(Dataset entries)
┄┄┄┄┄┄

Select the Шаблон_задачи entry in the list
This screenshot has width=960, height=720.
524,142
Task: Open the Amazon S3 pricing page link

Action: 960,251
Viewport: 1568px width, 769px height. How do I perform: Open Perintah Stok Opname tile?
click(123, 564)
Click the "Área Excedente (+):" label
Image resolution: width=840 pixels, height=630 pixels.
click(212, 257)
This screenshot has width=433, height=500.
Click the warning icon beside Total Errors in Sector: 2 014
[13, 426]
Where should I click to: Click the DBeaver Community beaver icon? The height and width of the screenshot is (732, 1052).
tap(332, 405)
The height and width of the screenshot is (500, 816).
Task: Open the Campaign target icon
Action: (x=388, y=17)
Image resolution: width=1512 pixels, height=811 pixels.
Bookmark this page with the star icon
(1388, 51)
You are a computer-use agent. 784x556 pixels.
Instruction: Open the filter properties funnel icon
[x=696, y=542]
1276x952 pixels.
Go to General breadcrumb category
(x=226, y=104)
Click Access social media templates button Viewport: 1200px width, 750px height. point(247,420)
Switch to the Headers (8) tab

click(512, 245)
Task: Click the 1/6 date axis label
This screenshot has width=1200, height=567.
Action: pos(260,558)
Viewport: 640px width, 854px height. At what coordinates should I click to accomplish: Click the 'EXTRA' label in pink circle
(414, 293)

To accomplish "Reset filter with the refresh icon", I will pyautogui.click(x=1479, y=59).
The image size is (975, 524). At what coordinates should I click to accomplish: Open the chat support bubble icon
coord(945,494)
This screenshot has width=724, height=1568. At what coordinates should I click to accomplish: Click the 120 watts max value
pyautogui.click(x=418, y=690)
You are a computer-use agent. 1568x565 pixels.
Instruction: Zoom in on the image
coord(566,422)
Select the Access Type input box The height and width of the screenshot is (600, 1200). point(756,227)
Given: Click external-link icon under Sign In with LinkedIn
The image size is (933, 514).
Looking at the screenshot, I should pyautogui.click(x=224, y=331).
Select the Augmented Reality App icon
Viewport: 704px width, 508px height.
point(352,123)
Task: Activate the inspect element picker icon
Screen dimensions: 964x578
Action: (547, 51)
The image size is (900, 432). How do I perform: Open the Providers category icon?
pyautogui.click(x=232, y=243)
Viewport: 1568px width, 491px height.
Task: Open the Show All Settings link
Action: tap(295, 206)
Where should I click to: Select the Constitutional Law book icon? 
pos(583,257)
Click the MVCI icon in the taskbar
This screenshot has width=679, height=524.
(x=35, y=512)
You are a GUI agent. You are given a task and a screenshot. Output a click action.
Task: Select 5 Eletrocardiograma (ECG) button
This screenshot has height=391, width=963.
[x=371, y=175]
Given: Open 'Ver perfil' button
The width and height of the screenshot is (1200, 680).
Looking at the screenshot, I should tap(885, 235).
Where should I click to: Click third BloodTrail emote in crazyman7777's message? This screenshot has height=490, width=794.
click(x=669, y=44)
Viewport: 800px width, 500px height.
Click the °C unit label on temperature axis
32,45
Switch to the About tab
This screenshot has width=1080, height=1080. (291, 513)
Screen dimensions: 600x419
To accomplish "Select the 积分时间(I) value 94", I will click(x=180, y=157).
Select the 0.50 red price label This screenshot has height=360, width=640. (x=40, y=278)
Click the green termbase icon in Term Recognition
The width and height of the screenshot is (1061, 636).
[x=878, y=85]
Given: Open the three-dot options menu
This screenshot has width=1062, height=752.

┄┄┄┄┄┄

▶ Exercise instructions: Output the entries exactly. Leave nothing out.

▶ Response to the exercise:
Select the Шаблон_задачи entry in the list
This screenshot has width=960, height=720.
524,142
Task: Open the Amazon S3 pricing page link

Action: 960,251
Viewport: 1568px width, 769px height. How do I perform: Open Perintah Stok Opname tile?
click(123, 564)
Click the "Área Excedente (+):" label
Image resolution: width=840 pixels, height=630 pixels.
click(212, 257)
This screenshot has width=433, height=500.
Click the warning icon beside Total Errors in Sector: 2 014
[13, 426]
Where should I click to: Click the DBeaver Community beaver icon? The height and width of the screenshot is (732, 1052).
tap(332, 405)
The height and width of the screenshot is (500, 816).
Task: Open the Campaign target icon
Action: (x=388, y=17)
Image resolution: width=1512 pixels, height=811 pixels.
Bookmark this page with the star icon
(1388, 51)
You are a computer-use agent. 784x556 pixels.
Instruction: Open the filter properties funnel icon
[x=696, y=542]
1276x952 pixels.
Go to General breadcrumb category
(x=226, y=104)
Click Access social media templates button Viewport: 1200px width, 750px height. point(247,420)
Switch to the Headers (8) tab

click(512, 245)
Task: Click the 1/6 date axis label
This screenshot has width=1200, height=567.
Action: pos(260,558)
Viewport: 640px width, 854px height. At what coordinates should I click to accomplish: Click the 'EXTRA' label in pink circle
(414, 293)

To accomplish "Reset filter with the refresh icon", I will pyautogui.click(x=1479, y=59).
The image size is (975, 524). At what coordinates should I click to accomplish: Open the chat support bubble icon
coord(945,494)
This screenshot has width=724, height=1568. At what coordinates should I click to accomplish: Click the 120 watts max value
pyautogui.click(x=418, y=690)
You are a computer-use agent. 1568x565 pixels.
Instruction: Zoom in on the image
coord(566,422)
Select the Access Type input box The height and width of the screenshot is (600, 1200). point(756,227)
Given: Click external-link icon under Sign In with LinkedIn
The image size is (933, 514).
Looking at the screenshot, I should pyautogui.click(x=224, y=331).
Select the Augmented Reality App icon
Viewport: 704px width, 508px height.
point(352,123)
Task: Activate the inspect element picker icon
Screen dimensions: 964x578
Action: (547, 51)
The image size is (900, 432). How do I perform: Open the Providers category icon?
pyautogui.click(x=232, y=243)
Viewport: 1568px width, 491px height.
Task: Open the Show All Settings link
Action: tap(295, 206)
Where should I click to: Select the Constitutional Law book icon? 
pos(583,257)
Click the MVCI icon in the taskbar
This screenshot has width=679, height=524.
(x=35, y=512)
You are a GUI agent. You are given a task and a screenshot. Output a click action.
Task: Select 5 Eletrocardiograma (ECG) button
This screenshot has height=391, width=963.
[x=371, y=175]
Given: Open 'Ver perfil' button
The width and height of the screenshot is (1200, 680).
Looking at the screenshot, I should tap(885, 235).
Where should I click to: Click third BloodTrail emote in crazyman7777's message? This screenshot has height=490, width=794.
click(x=669, y=44)
Viewport: 800px width, 500px height.
Click the °C unit label on temperature axis
32,45
Switch to the About tab
This screenshot has width=1080, height=1080. (291, 513)
Screen dimensions: 600x419
To accomplish "Select the 积分时间(I) value 94", I will click(x=180, y=157).
Select the 0.50 red price label This screenshot has height=360, width=640. (x=40, y=278)
Click the green termbase icon in Term Recognition
The width and height of the screenshot is (1061, 636).
[x=878, y=85]
Given: Open the three-dot options menu
This screenshot has width=1062, height=752.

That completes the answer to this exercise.